The Efficacy of Vestibular Rehabilitation Therapy for Mild Traumatic Brain Injury: A Systematic Review and Meta-analysis
Ammar Aljabri1, Alhussain Halawani1, Alaa Ashqar1, Omar Alageely1, Adel Ali Alhazzani2
1King Saud bin Abdulaziz University for Health and Sciences, 2Neurosciences Center, King Faisal Specialist Hospital and Research Center, Riyadh, Saudi Arabia
Objective:

This systematic review and meta-analysis aim to determine the efficacy of of Vestibular Rehabilitation Therapy (VRT) as a treatment option for mTBI.

Background:
Mild Traumatic Brain Injury (mTBI) or concussion is a common yet undermanaged and underreported condition.

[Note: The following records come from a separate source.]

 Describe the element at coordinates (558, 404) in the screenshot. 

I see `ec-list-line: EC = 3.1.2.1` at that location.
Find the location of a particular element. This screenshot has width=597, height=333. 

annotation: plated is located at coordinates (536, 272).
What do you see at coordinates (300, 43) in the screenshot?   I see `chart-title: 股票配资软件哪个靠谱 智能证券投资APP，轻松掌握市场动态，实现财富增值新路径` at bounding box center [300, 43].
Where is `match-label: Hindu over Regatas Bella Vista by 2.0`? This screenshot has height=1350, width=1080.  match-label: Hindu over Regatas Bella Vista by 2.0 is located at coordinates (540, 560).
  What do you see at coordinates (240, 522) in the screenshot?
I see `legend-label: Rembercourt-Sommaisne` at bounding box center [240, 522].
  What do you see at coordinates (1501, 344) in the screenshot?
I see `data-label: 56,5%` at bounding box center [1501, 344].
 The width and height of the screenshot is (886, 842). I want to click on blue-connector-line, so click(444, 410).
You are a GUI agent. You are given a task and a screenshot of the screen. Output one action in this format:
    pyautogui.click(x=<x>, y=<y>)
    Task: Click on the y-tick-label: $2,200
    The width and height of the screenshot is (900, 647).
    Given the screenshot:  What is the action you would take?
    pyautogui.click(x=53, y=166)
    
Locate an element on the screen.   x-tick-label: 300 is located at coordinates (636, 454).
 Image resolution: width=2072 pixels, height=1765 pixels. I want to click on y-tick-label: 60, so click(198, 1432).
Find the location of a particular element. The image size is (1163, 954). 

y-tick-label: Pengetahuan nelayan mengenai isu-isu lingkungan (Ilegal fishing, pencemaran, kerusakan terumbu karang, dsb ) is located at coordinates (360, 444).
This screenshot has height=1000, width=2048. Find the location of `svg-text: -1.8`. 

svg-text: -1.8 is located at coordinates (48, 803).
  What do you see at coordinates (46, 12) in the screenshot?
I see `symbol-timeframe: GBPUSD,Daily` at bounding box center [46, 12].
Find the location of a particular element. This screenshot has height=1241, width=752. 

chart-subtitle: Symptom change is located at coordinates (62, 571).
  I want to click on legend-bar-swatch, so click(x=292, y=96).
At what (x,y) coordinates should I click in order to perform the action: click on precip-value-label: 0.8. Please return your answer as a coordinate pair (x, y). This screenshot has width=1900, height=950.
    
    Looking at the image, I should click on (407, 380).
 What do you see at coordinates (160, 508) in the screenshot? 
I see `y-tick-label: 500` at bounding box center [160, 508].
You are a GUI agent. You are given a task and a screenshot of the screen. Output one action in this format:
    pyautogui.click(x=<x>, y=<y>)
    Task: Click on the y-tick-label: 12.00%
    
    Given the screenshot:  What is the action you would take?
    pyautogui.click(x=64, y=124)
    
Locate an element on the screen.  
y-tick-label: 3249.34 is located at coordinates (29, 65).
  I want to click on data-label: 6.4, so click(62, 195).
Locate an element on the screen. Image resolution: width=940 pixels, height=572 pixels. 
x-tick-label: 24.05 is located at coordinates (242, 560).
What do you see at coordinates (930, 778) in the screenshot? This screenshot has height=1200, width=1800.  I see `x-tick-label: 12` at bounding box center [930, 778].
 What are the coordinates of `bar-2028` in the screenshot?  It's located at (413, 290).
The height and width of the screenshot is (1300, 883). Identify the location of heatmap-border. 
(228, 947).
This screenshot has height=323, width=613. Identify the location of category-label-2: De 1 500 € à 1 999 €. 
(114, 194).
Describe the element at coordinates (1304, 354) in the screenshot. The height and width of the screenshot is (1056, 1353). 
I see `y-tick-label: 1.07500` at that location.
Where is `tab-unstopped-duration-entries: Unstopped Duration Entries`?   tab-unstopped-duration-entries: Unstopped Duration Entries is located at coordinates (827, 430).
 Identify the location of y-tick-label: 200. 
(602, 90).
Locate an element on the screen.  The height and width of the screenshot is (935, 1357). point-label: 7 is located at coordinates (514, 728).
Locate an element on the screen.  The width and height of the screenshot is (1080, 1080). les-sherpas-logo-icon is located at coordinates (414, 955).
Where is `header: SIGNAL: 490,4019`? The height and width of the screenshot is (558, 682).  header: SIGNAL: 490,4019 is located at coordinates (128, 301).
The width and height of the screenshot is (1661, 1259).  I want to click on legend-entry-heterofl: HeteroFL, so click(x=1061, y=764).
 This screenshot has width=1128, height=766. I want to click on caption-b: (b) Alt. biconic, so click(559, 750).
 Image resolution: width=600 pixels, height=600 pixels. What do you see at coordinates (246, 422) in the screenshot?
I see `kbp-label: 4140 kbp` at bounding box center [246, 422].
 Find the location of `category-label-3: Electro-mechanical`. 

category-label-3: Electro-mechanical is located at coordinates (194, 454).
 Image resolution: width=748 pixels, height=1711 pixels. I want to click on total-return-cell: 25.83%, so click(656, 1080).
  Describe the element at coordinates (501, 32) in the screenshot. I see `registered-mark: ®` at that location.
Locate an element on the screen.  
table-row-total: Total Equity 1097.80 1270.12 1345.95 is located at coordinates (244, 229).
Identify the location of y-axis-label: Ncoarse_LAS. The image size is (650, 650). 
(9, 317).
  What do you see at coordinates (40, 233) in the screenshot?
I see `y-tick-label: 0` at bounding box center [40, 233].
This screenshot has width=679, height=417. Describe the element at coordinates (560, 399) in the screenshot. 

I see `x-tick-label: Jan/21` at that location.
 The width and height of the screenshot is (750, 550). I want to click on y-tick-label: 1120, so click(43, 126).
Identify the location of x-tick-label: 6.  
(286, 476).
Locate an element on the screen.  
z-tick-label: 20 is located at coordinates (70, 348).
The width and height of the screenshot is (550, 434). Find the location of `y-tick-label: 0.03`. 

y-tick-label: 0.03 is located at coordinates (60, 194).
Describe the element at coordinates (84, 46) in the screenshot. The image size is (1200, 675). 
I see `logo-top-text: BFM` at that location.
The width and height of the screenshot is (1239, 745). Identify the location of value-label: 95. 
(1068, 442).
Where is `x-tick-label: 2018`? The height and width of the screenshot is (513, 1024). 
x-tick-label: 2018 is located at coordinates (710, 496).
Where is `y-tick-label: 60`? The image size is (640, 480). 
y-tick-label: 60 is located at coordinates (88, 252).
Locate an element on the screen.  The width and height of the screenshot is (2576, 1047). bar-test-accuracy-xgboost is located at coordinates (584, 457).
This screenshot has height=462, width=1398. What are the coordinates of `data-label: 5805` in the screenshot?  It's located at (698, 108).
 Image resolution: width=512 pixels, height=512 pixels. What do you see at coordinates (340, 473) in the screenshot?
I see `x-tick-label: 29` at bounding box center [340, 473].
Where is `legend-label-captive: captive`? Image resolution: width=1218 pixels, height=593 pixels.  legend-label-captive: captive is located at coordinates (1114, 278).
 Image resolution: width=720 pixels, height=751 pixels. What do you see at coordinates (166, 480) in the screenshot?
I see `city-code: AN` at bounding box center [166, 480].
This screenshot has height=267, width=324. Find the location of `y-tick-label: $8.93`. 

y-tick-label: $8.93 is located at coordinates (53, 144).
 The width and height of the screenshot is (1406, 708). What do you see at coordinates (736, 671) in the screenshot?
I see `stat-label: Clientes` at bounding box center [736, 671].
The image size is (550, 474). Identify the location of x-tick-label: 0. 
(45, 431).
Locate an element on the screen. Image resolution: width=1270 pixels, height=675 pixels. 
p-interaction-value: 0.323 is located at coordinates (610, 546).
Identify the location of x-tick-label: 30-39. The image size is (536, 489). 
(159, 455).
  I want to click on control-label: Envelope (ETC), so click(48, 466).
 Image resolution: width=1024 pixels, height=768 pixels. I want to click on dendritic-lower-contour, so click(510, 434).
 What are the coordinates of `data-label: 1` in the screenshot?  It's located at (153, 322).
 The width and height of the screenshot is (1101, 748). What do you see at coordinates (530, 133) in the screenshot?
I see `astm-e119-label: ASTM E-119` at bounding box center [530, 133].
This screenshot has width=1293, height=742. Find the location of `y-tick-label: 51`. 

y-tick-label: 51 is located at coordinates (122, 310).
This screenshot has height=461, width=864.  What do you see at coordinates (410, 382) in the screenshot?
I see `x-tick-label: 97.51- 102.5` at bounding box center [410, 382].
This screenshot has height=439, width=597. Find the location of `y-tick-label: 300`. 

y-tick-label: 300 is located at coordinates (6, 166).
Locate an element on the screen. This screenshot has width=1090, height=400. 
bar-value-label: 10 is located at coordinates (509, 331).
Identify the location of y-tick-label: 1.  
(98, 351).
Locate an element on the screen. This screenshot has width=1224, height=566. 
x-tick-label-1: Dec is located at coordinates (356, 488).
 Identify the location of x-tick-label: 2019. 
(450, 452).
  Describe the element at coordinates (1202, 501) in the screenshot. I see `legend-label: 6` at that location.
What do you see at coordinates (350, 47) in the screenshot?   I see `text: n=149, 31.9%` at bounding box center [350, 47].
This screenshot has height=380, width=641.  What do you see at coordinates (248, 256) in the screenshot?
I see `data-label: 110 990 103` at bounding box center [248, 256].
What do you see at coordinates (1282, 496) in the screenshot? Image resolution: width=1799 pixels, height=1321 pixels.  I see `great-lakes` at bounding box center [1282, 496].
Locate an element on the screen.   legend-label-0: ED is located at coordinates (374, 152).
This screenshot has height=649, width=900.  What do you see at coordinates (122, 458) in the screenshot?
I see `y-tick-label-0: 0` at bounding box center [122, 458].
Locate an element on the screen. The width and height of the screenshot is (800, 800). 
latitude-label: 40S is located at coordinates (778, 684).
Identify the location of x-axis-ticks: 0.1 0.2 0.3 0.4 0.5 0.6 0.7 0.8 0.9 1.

It is a well-recognized cause of long-term disability resulting in physical, cognitive, and emotional damage.
Design/Methods:
This review and meta-analysis was performed following the PRISMA (Preferred Reporting Items for Systematic Reviews and Meta-Analyses) guidelines. It included RCTs and pre-VRT/post-VRT retrospective chart reviews. Records meeting the inclusion criteria were extracted from the following databases: Medline, Embase, and Cochrane Register of Controlled Trials (CENTRAL). 
Results:
Eight articles met the inclusion criteria, from which six RCTs were included in the meta-analysis. VRT demonstrated significant improvement in decreasing perceived dizziness at the end of the intervention program as shown by DHI scores (SMD= -0.33, 95% CI -0.62 to -0.03, p=0.03, I2= 0%). However, no significant reduction in DHI was evident after two months of follow-up (SMD= 0.15, 95% CI -0.23 to 0.52, p=0.44, I2=0%). Quantitative analysis also depicted significant reduction in both VOMS (SMD=-0.40, 95% CI -0.60 to -0.20, p<0.0001, I2=0%) and PCSS (SMD= -0.39, 95% CI -0.71 to -0.07, p=0.02, I2=0%) following the intervention. Lastly, there was no significant difference between intervention groups on BESS scores (SMD= -31, 95% CI -0.71 to 0.10, p=0.14, I2=0%) and return to sport/function (95% CI 0.32 to 30.80, p=0.32, I2=82%).
Conclusions:

Current evidence on the efficacy of VRT for mTBI is limited. This review and analysis provide evidence that supports the role of VRT in improving perceived symptoms following concussion. There is still a need for high-quality trials evaluating the benefit of VRT using a standardized approach.